A Clinically Integrated Network (CIN) is a viable option for independent physicians to participate in a value-based care model. Information sharing and measuring value-based performance will ensure accountability across participants.

Barriers to Clinical Integration
Manual efforts involved in reporting, accessing and referring patient data can derail productivity and positive clinical outcomes. CINs that have the technological tools, where the data follows the patient and prompts for follow-up care will be most successful and poised for advanced value-based care models. The advantage of data analytics when negotiating value-based contracts is astronomical. Beyond data analytics, physicians must address potential barriers to forming a CIN.

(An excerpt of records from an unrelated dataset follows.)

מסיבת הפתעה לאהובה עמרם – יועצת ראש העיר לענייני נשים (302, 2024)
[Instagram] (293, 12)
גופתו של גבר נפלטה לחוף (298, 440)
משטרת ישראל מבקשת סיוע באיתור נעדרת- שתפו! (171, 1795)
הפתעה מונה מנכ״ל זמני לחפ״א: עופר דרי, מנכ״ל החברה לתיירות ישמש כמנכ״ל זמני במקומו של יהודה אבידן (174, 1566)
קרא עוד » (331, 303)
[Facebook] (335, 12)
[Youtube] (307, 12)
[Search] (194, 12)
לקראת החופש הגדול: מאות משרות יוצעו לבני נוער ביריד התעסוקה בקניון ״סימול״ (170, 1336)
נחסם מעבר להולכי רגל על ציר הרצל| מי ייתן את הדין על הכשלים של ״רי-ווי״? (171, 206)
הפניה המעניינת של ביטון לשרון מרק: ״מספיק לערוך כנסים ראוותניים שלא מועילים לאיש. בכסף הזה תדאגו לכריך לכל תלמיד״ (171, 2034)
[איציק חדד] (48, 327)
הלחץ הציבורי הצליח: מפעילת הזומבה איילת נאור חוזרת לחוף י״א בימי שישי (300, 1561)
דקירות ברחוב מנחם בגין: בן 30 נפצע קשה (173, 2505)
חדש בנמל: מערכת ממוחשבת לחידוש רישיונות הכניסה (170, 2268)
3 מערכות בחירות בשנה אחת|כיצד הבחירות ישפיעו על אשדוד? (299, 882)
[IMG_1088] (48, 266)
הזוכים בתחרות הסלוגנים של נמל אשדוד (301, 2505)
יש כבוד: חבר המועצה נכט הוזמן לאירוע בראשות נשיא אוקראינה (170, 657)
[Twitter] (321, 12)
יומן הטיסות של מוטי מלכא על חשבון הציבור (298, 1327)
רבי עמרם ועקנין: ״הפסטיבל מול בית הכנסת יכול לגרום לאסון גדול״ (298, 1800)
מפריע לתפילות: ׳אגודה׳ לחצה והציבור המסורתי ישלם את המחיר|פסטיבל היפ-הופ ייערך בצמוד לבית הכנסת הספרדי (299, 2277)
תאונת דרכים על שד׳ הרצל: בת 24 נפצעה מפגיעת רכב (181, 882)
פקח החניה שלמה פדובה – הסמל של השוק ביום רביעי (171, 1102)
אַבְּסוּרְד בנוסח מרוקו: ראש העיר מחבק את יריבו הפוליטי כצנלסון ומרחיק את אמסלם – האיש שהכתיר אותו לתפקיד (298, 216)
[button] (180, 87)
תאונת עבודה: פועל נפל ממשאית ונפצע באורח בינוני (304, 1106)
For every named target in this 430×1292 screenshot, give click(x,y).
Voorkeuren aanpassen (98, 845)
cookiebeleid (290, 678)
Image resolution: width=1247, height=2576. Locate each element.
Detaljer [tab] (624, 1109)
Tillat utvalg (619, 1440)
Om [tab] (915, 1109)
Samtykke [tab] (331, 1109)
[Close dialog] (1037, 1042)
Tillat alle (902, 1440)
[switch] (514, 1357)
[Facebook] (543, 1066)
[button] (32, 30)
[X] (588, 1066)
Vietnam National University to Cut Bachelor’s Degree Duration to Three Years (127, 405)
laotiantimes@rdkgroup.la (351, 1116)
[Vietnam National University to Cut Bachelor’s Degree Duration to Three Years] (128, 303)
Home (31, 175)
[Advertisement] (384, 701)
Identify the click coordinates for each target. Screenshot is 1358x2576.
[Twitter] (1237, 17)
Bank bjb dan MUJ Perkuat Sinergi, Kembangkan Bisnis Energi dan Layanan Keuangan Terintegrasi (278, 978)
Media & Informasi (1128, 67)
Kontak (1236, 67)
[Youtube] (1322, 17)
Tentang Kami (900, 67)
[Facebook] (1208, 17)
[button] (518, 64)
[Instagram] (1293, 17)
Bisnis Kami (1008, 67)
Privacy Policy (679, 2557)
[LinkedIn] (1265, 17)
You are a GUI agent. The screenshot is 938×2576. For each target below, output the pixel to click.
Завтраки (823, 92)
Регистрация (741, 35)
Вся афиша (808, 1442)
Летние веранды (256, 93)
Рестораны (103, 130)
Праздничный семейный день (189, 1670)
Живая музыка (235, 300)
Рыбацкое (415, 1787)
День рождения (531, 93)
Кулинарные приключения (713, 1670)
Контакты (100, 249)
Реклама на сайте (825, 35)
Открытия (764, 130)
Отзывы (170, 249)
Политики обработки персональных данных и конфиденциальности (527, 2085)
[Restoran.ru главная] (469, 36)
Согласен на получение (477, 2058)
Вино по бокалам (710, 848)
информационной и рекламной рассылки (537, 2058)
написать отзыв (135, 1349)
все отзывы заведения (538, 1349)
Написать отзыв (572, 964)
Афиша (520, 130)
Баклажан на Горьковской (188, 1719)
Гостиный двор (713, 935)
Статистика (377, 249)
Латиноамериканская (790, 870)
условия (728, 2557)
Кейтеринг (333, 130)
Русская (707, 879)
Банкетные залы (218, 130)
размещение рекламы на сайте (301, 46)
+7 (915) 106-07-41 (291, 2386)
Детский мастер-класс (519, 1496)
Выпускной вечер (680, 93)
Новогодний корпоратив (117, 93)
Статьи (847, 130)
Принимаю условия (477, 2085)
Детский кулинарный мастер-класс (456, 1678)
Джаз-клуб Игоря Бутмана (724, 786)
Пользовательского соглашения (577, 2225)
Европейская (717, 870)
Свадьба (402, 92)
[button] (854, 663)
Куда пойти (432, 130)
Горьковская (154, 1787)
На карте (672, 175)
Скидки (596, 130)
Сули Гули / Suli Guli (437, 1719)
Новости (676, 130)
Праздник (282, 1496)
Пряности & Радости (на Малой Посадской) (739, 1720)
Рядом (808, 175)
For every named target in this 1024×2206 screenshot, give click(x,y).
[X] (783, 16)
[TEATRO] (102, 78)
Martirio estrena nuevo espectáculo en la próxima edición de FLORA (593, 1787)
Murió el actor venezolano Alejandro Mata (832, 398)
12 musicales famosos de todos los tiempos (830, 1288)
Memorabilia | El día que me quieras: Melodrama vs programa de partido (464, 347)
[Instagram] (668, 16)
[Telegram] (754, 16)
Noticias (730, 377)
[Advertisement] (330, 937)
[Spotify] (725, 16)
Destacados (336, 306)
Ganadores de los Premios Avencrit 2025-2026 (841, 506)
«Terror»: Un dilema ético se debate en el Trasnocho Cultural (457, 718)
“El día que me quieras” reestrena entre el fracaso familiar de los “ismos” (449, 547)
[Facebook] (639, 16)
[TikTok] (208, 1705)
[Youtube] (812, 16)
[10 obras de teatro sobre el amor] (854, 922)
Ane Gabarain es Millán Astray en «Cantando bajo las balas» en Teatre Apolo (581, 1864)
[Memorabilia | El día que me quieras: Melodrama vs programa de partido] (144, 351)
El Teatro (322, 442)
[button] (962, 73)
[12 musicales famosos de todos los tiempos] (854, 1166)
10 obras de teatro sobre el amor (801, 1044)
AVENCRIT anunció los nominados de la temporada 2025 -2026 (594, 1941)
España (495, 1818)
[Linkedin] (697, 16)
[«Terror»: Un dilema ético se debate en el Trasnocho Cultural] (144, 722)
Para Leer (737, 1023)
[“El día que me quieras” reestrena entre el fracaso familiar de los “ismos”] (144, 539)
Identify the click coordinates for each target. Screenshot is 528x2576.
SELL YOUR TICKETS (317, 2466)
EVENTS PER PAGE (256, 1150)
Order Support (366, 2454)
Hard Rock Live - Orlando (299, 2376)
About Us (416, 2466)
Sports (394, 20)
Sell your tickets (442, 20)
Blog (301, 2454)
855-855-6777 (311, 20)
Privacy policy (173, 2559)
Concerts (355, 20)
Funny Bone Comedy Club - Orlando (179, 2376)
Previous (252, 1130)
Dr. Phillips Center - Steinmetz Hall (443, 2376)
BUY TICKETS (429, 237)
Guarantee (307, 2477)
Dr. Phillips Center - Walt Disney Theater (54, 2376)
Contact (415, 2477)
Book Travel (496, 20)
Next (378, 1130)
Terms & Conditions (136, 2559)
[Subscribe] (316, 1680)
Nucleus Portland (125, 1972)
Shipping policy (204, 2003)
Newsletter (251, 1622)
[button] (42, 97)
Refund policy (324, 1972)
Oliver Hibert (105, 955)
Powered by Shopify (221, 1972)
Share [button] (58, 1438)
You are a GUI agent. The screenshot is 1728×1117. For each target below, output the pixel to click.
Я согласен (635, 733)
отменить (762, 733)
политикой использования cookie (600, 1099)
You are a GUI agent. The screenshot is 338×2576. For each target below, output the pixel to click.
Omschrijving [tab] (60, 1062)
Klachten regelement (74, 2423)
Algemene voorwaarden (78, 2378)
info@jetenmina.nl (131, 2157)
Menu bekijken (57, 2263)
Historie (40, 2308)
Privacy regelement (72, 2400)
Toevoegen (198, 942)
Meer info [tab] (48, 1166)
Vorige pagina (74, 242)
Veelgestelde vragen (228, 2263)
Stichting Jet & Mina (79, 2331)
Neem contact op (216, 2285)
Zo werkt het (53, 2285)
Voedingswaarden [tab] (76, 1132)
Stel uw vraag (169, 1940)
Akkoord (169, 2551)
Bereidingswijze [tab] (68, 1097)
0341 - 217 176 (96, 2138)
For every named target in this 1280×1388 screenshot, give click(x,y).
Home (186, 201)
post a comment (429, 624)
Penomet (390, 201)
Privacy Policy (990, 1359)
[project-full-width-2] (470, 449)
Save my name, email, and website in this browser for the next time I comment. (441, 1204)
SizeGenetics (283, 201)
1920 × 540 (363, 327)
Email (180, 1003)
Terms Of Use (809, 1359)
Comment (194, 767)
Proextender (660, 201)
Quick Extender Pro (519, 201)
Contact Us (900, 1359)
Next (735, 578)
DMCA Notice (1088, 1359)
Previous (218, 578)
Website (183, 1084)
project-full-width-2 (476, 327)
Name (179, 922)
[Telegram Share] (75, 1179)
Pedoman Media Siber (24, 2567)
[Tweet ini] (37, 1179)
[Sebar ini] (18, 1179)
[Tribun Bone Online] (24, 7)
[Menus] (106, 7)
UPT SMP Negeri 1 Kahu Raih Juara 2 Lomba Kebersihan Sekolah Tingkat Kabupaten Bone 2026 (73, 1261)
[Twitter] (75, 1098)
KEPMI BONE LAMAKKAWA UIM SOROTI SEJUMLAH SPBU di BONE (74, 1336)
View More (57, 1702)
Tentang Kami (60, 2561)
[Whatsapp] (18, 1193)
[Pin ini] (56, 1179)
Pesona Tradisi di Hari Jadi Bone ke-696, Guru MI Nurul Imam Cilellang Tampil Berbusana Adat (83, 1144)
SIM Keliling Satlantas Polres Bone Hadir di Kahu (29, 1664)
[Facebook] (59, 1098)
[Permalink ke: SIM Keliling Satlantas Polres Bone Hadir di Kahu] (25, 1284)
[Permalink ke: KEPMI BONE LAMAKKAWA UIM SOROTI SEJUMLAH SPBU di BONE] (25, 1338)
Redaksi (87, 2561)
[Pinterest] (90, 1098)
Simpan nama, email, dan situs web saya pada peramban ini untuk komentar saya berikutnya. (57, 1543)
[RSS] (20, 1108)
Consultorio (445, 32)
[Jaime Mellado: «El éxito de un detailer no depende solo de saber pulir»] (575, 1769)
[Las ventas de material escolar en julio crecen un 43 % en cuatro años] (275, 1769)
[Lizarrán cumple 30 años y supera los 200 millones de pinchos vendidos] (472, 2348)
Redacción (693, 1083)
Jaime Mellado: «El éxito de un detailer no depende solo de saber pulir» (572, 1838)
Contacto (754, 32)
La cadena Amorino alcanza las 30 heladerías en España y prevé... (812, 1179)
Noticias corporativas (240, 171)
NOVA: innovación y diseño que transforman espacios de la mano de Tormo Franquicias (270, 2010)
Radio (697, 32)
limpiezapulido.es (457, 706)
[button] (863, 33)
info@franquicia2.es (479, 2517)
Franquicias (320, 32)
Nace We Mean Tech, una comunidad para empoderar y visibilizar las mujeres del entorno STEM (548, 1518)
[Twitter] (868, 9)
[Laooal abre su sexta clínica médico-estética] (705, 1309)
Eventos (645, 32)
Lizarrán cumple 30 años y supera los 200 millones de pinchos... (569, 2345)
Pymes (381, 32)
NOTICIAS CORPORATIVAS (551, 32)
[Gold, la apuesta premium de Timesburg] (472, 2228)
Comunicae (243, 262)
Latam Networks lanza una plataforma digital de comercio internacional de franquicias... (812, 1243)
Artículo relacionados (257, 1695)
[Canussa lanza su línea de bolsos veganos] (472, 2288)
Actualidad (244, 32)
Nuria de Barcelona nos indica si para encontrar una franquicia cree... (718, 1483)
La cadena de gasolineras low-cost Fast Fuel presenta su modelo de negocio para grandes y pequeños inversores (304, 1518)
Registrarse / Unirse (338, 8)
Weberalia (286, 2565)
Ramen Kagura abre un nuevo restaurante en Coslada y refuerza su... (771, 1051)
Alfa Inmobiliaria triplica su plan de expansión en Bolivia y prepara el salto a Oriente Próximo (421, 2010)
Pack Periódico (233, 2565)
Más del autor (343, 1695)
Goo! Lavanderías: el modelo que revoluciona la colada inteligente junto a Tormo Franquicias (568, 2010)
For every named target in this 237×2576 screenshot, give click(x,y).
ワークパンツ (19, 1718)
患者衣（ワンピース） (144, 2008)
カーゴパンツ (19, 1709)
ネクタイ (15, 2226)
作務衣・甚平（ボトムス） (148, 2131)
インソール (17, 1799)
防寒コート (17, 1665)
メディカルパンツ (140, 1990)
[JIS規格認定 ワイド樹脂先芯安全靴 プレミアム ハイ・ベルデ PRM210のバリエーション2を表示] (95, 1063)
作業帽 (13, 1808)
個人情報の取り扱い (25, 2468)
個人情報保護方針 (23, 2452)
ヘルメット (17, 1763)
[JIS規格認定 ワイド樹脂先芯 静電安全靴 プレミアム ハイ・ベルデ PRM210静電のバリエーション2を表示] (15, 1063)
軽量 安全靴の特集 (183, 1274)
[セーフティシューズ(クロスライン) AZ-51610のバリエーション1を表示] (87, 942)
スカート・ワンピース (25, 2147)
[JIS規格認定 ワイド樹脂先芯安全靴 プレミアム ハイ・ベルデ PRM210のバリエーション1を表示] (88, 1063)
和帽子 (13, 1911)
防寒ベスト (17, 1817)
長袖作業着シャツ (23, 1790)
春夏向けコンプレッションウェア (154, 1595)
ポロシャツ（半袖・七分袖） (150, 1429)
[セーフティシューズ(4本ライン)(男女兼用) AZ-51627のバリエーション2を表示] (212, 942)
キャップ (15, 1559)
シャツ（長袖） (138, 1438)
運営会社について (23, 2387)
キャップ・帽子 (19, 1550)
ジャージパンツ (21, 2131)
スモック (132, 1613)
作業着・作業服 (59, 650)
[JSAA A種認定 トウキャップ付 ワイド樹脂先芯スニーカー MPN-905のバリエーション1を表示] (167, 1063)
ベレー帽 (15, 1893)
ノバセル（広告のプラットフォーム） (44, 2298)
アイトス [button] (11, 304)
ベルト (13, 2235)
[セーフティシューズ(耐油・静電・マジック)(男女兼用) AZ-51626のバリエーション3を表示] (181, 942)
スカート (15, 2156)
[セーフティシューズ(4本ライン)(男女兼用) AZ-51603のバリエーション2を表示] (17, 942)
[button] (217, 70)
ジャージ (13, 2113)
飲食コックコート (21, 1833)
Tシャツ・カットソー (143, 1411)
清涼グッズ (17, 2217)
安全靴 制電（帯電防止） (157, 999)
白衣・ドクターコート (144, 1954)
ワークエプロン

  1. Differing Electronic Health Record Systems (EHRs) that lack integration
  2. Manual efforts to extract, combine or pool data become costly and less likely to occur
  3. Lack of workflow automation to manage in-network patient referrals
  4. Data analysis capabilities to assess quality, cost and care metrics
  5. Physician champions for IT infrastructure and usage

Health care providers without comprehensive data analytics solutions to stratify risk and identify care gaps are at a disadvantage when it comes to negotiating the best contractual terms with payers in the value-based care marketplace. Tools for clinical decision support and care management determine the effectiveness of payer-provider collaboration.

CIN Success
Throughout Pennsylvania, physician-owned practices are collaborating and succeeding as a clinically integrated network. Specifically, the Care Centered Collaborative assists independent physicians and physician groups in establishing or further enabling select Clinically Integrated Networks (CINs). The multi-year joint venture creates the opportunity for these CINs to secure value based care contracts with payers. I was thrilled to expand on this discussion alongside Dr. Jaan Sidorov, CEO and President of The Care Centered Collaborative at the Pennsylvania Medical Society, with the Medical Group Management Association.

The Collaborative’s population health management platform received data from 160 providers initially that included claims and clinical information across 23 different EHRs over two years. Population factors to be analyzed:

  • Patients at highest risk for emergency department visit, readmission or complications
  • Duplicate test and other redundant or unnecessary care
  • Targeted population areas with high incidence of specific pediatric disease for targeted programs and interventions

Recently, the Pennsylvania Clinical Network entered into a value-based agreement for Aetna’s Medicare Advantage members in Pennsylvania.

Conclusion
CINs will be able to increase their geographic footprint through contract, network and services expansions. The ability to scale their operations will determine how efficiently and effectively they can manage patient population growth. Replicating the same care value models that achieve high quality, exceptional patient experiences and reduced costs is attainable with engaged physician and clinical leadership partnered with the technology capabilities to manage patient influxes.

ACOs and CINs address the problem of rising healthcare costs and answer the call to improve care quality. These care models successfully move the needle on disease management and accelerate patient-centered data capabilities. As the healthcare landscape continues to evolve, the fundamentals of ACOs and CINs remain unchanged: engaged physicians, cross-community patient data and population health management tools. Opportunities arise for more healthcare providers to share in the savings and achieve success through alternative payment models, and that is invaluable to transforming healthcare delivery.